WASHINGTON – President Joe Biden’s administration urged Congress on Tuesday to renew a surveillance program seen as vital to countering terrorism, cyberattacks and foreign spying operations.

The program, created by the Foreign Intelligence Surveillance Act (FISA) gives U.S. spy agencies broad powers to monitor and examine the communications of foreigners outside the United States. It will expire at the end of the year unless Congress renews it.

Democratic administration officials are bracing for a rough debate in the chambers as civil liberties advocates line up with Republicans to question the scope of the government’s spying powers.

In an effort to preemptively respond to privacy concerns, intelligence and national security officials brought the discussion into the public arena Tuesday with arguments that the endangered statutory powers have provided important information about “ransomware” (extortionist software) attacks on crucial infrastructure facilities, thwarted attempts to recruit spies and contributed to the killing of Ayman al-Zawahri, an Al Qaeda leader, with a drone last August.

Most contentious is a FISA clause called Section 702, which allows spy agencies to collect vast amounts of foreign communications. Civic rights advocates question it because it allows them to incidentally collect information from Americans when they have contact with foreigners who are under surveillance.

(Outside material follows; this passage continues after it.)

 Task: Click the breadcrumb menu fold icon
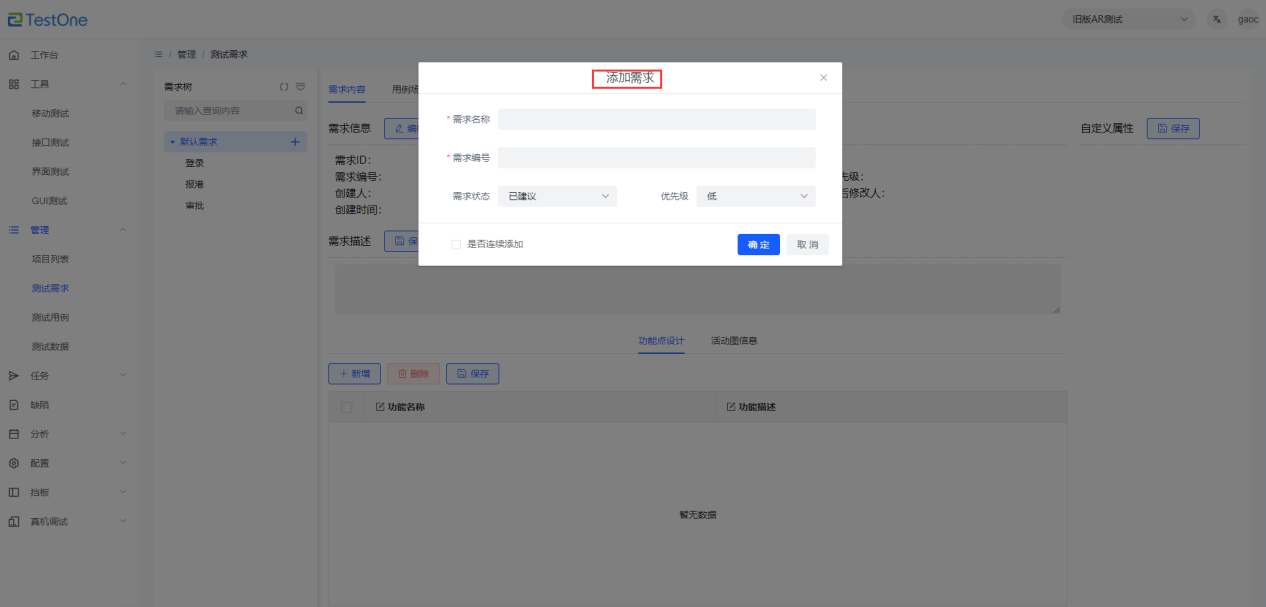pyautogui.click(x=158, y=54)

Section 702 was added to FISA in 2008 and renewed for six years in 2018, when then-President Donald Trump, a usually fierce critic of intelligence agencies, tweeted his opposition to the program, but later retracted it.

The renewal fight this year comes in a polarized political climate in which Republicans, still furious with the FBI for its mistakes in investigating ties between Russia and Trump’s 2016 presidential campaign, portray themselves as skeptical of the need to give the government broad spying powers and argue that the powers lend themselves to abuses and excesses.